This repository contains code and tutorials for the following tasks: query-to-reference task, multimodal self-supervised pretraining task, batch correction task and Covid19 task.
In the first step, you will need to download datasets to run each notebook and reproduce the result.
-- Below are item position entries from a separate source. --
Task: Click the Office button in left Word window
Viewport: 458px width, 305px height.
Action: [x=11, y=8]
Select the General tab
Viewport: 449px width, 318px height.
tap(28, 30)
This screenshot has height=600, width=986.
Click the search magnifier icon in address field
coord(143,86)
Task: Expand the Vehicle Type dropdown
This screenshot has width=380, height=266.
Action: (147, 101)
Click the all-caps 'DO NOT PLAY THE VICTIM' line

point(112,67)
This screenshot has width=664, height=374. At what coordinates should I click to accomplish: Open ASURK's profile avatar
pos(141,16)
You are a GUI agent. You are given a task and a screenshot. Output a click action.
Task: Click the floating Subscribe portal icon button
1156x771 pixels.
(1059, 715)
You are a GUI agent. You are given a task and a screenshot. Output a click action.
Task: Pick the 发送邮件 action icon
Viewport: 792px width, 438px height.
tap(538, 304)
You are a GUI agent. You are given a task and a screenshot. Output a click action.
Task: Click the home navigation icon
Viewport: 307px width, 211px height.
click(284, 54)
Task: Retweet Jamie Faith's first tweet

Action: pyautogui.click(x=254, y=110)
The download links for datasets are shown in a folder named "data" in the following tasks directories.
from concerto_function5_3 import *
# preprocessing
adata = preprocessing_rna(adata, batch_key='tech')
# make tfrecord
ref_tf_path = concerto_make_tfrecord(adata_ref,tf_path = save_path + 'tfrecord/ref_tf/',batch_col_name = 'tech')
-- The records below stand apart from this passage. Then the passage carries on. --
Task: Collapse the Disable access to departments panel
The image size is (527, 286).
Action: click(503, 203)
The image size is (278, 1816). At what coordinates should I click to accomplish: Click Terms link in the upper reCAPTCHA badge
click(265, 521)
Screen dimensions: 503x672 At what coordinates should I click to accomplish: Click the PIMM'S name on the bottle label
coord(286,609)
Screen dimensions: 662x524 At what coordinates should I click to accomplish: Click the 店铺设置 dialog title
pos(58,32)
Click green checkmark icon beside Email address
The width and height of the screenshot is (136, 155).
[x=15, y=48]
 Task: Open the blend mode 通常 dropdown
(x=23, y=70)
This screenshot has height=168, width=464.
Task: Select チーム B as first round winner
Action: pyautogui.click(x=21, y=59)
query_tf_path = concerto_make_tfrecord(adata_query,tf_path = save_path + 'tfrecord/query_tf/',batch_col_name = 'tech')
# integrate
concerto_train_ref_query(ref_tf_path,query_tf_path,weight_path)
# query to reference mapping
ref_embedding,query_embedding,ref_id,query_id = concerto_test_ref_query(weight_path,ref_tf_path,query_tf_path)
# NNvoting according to cells' embedding
query_neighbor,query_prob = knn_classifier(ref_embedding,query_embedding,adata_ref,ref_id,column_name='celltype',k=5)
- Notebook path: transfer/tutorial_transfer.ipynb
- Readme for the transfer tutorial
- Description: Human pancreas dataset is used to perform query-to-reference mapping (HP->inDrop).
- Cell embeddings are generated by self-supervised pretraining and used for clustering: Multimodal_pretraining/tutorial_multimodal_cluster.ipynb
- Plot attention weight of self-supervised pretraining: Multimodal_pretraining/tutorial_multimodal_print_attention.ipynb
- Readme for the multimodal self-supervised pretraining tutorial
- Description: We use PBMC160K multimodal dataset to self-supervised pretrain a multimodal model, which can be used to perform clustering and extract attention weight.
- Notebook path: Batch_correction/tutorial_overcorrect.ipynb
- Readme for the batch corrtection tutorial
- Description: To justify Concerto’s ability to avoid over-correction, we design a controlled experiment using a simulated dataset.
- Note book path: Covid19_task/Covid19_demo.ipynb
- Readme for the Covid19 tutorial
- Description: Mapping Covid-19 cells against the integrated reference from 10X and DNBelab-C4 data.